Durante décadas, el lujo fue una gramática visible. Hoy, sin desaparecer del todo, esa gramática parece perder prestigio entre sectores jóvenes de clases medias y altas.
La distinción ya no se asegura tanto por lo que se muestra, más bien por cómo se vive.
Y ahí emerge una figura cultural cada vez más nítida: el verdadero lujo es el tiempo; su aliado práctico es la cercanía; su expresión estética es una movilidad flexible que permite, de vez en cuando, habitar otras ciudades, otros países, otras vidas.
Este giro tiene su raíz en el modo en que una sociedad define “lo valioso” y revela qué entiende por vida buena.
Si en una época no muy lejana el ideal fue poseer, ahora empieza a imponerse el ideal de disponer: disponer de horas, de energía, de atención; disponer de un entorno que no consuma el día en traslados; disponer de opciones para cambiar de escenario.
El lujo deja de ser acumulación de objetos y se vuelve administración de finitud. ¿Por que? Por que lo realmente escaso es la capacidad de dedicar el día a lo que uno elige.
La ciudad caminable vivir cerca de todo, a distancia de pasos. Cuando un grupo social comienza a considerar “deseable” esa experiencia cotidiana, está diciendo que la vida se compone menos de momentos excepcionales y más de ritmos ordinarios y esto daría para mucho.
Desde la sociología, el cambio puede leerse como reconfiguración del estatus.
Si antes el estatus se señalaba con consumo ostensible, hoy se sugiere con una forma de libertad.
Tener tiempo libre —o, más precisamente, tener control sobre el propio tiempo— funciona hoy en día casí como capital simbólico.
La persona “exitosa” ya no es únicamente la que compra, sino la que puede salir a tomar algo a mitad de tarde, viajar por semanas, trabajar desde otro lugar por temporadas, o simplemente llegar caminando al trabajo con su café en mano y su mochila para el posterior gimnasio.
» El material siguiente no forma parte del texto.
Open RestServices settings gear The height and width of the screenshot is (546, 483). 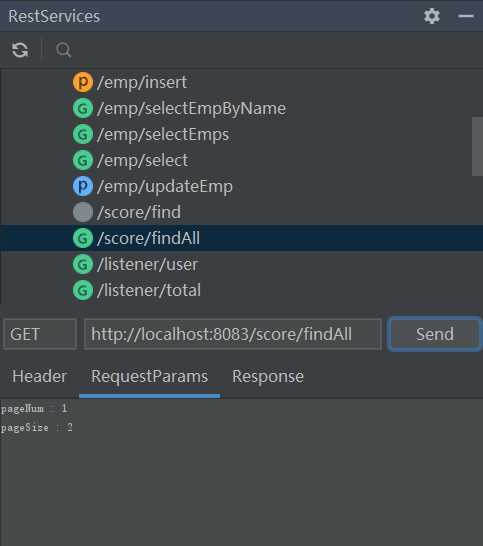click(432, 16)
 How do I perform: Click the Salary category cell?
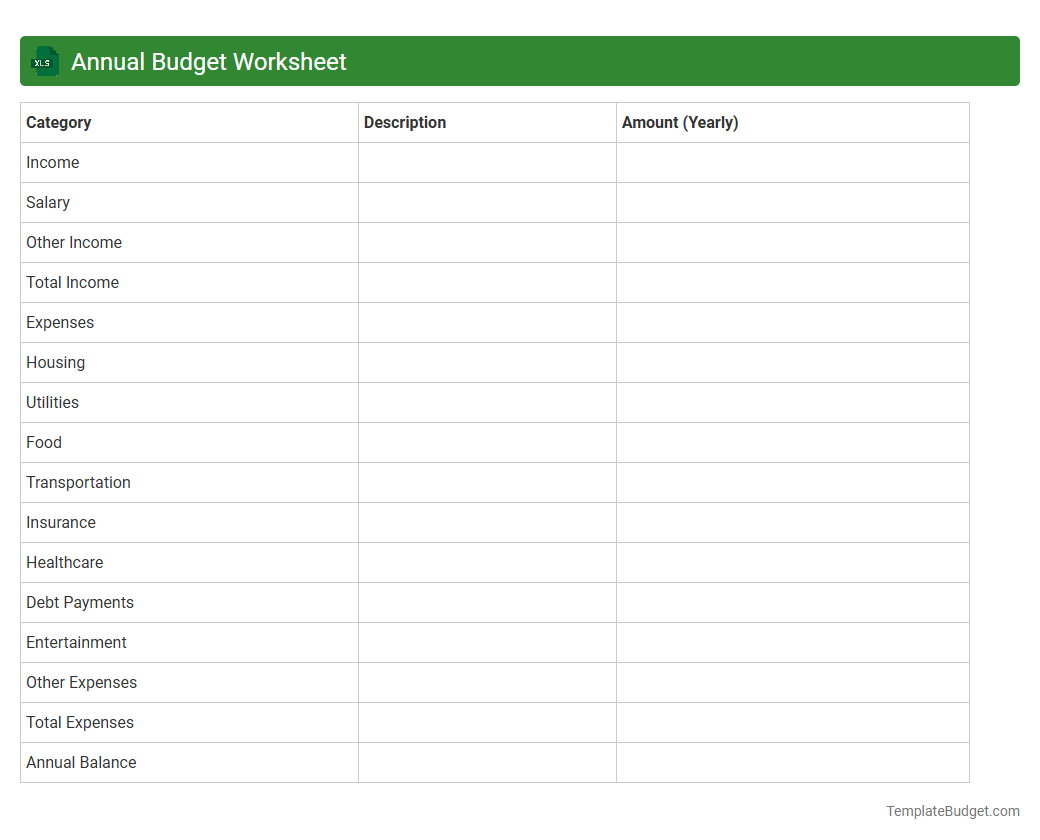tap(48, 202)
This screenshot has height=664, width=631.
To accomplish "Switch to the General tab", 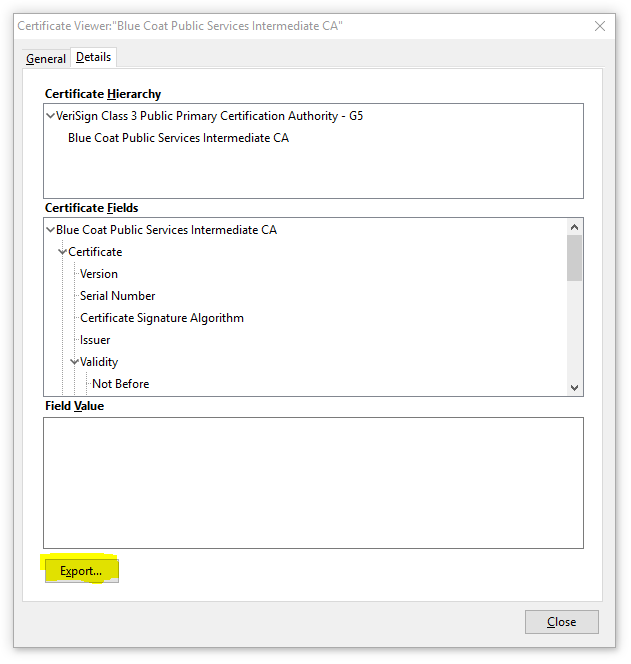I will pyautogui.click(x=46, y=59).
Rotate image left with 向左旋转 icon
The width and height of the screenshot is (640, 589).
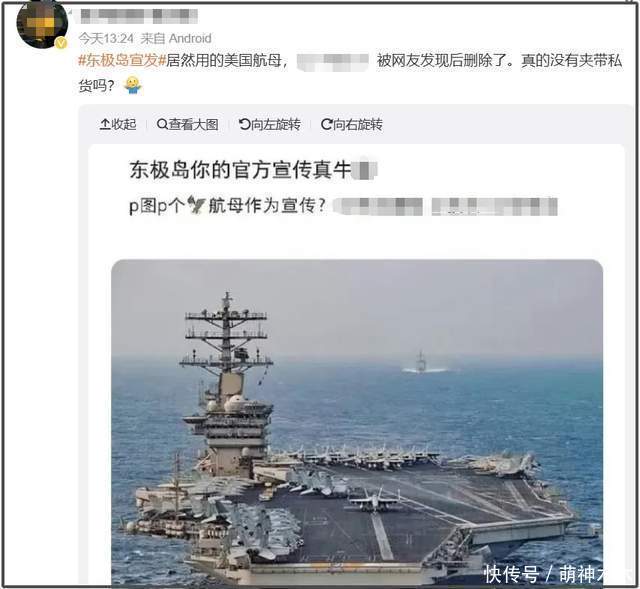[x=244, y=124]
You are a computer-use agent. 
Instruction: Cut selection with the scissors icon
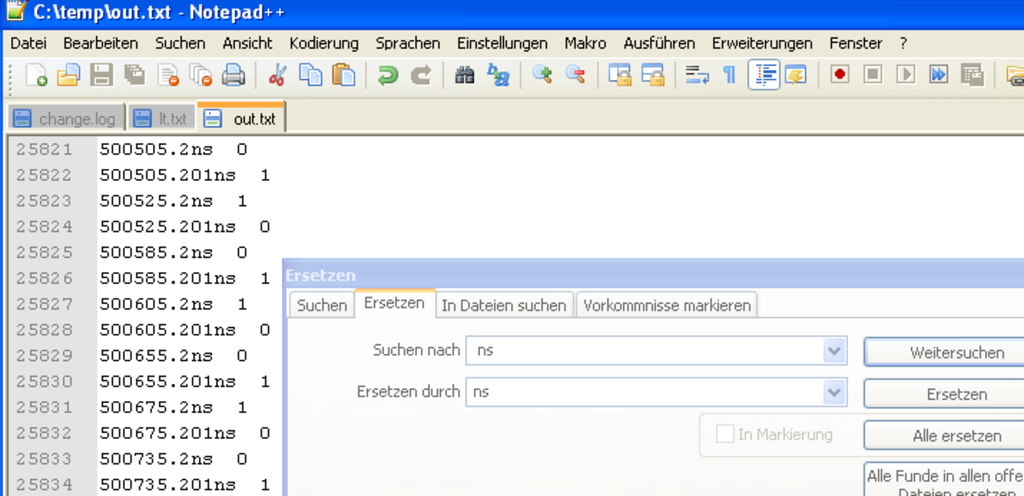click(x=278, y=75)
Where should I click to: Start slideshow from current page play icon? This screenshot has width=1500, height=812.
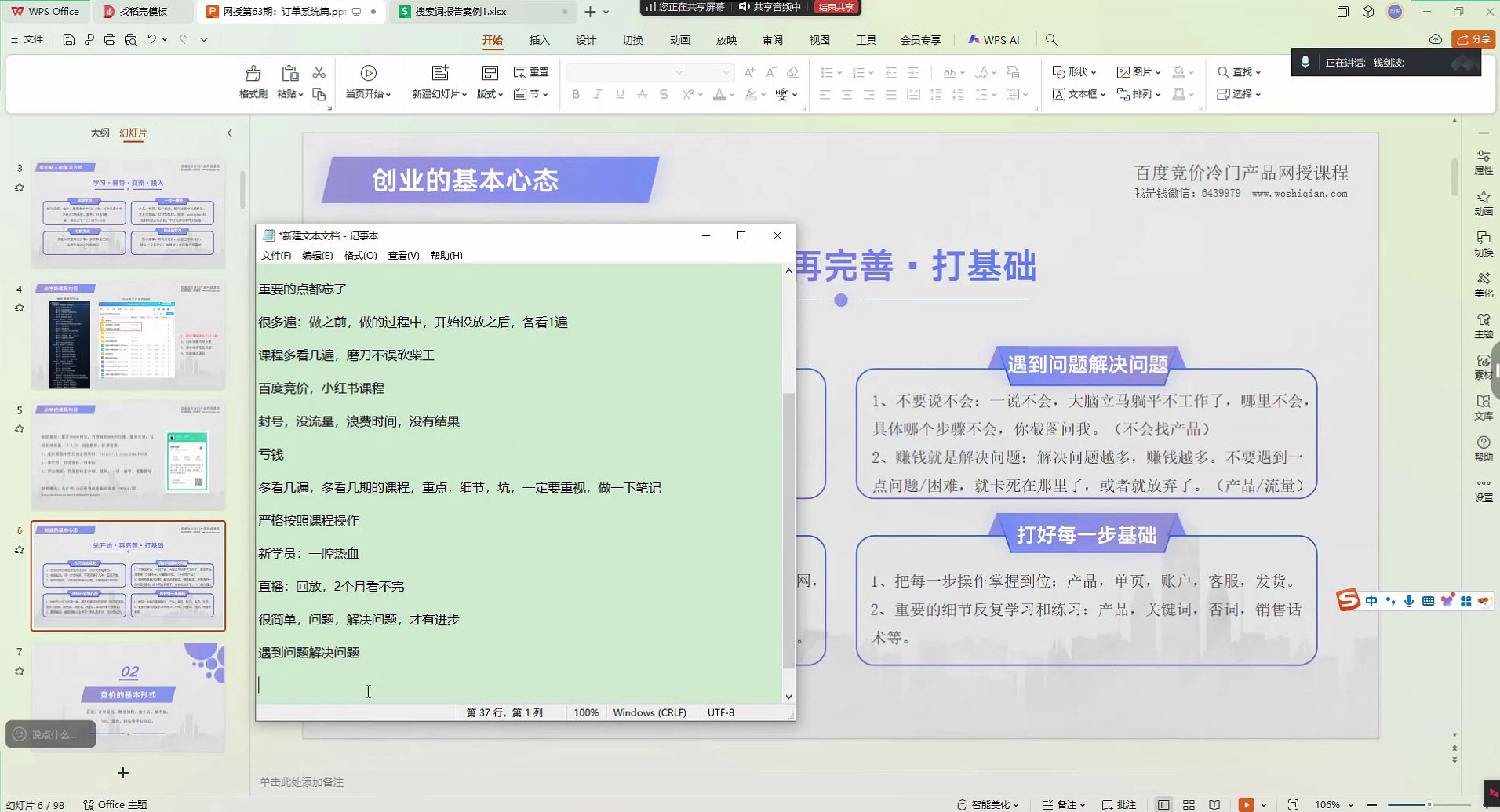[368, 73]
Aquí hay una paradoja: la austeridad aparente (menos ostentación) puede ser una nueva manera de distinguirse.
Esta tendencia no trata de renunciar al privilegio más bien de refinarlo. Es decir, comprar un objeto puede ser cuestión de dinero pero comprar tiempo suele requerir posición, redes, flexibilidad laboral, y una ciudad que lo permita.
En el plano cultural, esta transición se alimenta de un cansancio: el cansancio del espectáculo. La ostentación abierta ha sufrido desgaste moral y estético.
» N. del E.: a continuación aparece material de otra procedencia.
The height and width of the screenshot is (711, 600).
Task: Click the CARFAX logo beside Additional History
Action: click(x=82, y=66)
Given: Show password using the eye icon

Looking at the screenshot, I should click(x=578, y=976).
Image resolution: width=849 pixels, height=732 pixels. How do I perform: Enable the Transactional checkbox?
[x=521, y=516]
Además, la crisis permanente —económica, familiar, afectiva— altera el clima emocional del consumo. El nuevo lujo pretende ser “legítimo” porque se presenta como calidad de vida.
Esta tendencia también reordena industrias. Expertos en consumo de alto nivel y desarrolladores inmobiliarios se adaptan porque perciben que el deseo se desplazó.
Pero ojo, que el sueño de la “distancia a pie” corre el riesgo de transformarse en un marcador de clase: quienes pueden pagarla ganan tiempo; quienes no, pagan con horas de transporte.
En otras palabras: el nuevo lujo refuerza desigualdades de forma silenciosa.
Por eso, el fenómeno tiene un filo político: si la proximidad es calidad de vida, entonces es un problema de justicia urbana. No basta con que algunas élites jóvenes deseen caminar; hace falta que las ciudades hagan accesible lo que hoy es hostil.
Hay, además, una dimensión identitaria. Poder vivir ocasionalmente en otras ciudades o países por algún tiempo al año, señala el auge de una pertenencia ligera y de una necesaria movilidad como narrativa personal.
Se consolida la idea de que uno no es de un solo lugar, sino de una red de lugares.
Eso puede enriquecer: abre horizontes, mezcla culturas, relativiza provincianismos. Pero también puede vaciar: ¿Qué pasa con los vínculos duraderos, con la memoria, con las raíces, con las comunidades que requieren permanencia para sostenerse?
La movilidad como lujo tiene un costo cultural: puede convertir la ciudad en escenario para el yo, en vez de ser un hogar compartido.
Aun con estos matices, el cambio es significativo. La renuncia parcial a la ostentación no es necesariamente virtud, pero sí una señal: el prestigio se está redefiniendo alrededor de la vida cotidiana. Y puede tener su parte buena.
El ideal emergente combina tres elementos: proximidad (vivir cerca de lo importante), tiempo (recuperar horas para el deseo propio) y movilidad (poder cambiar de entorno fácilmente).
El lujo, en su nueva versión, ya no pretende derrotar a la escasez material, sino negociar con la escasez existencial.
Si ese deseo no es solo moda de mercado, si ese deseo se orienta hacia lo bueno y lo verdadero, podría ser más que una tendencia: podría ser una corrección cultural hacia una vida menos desperdiciada.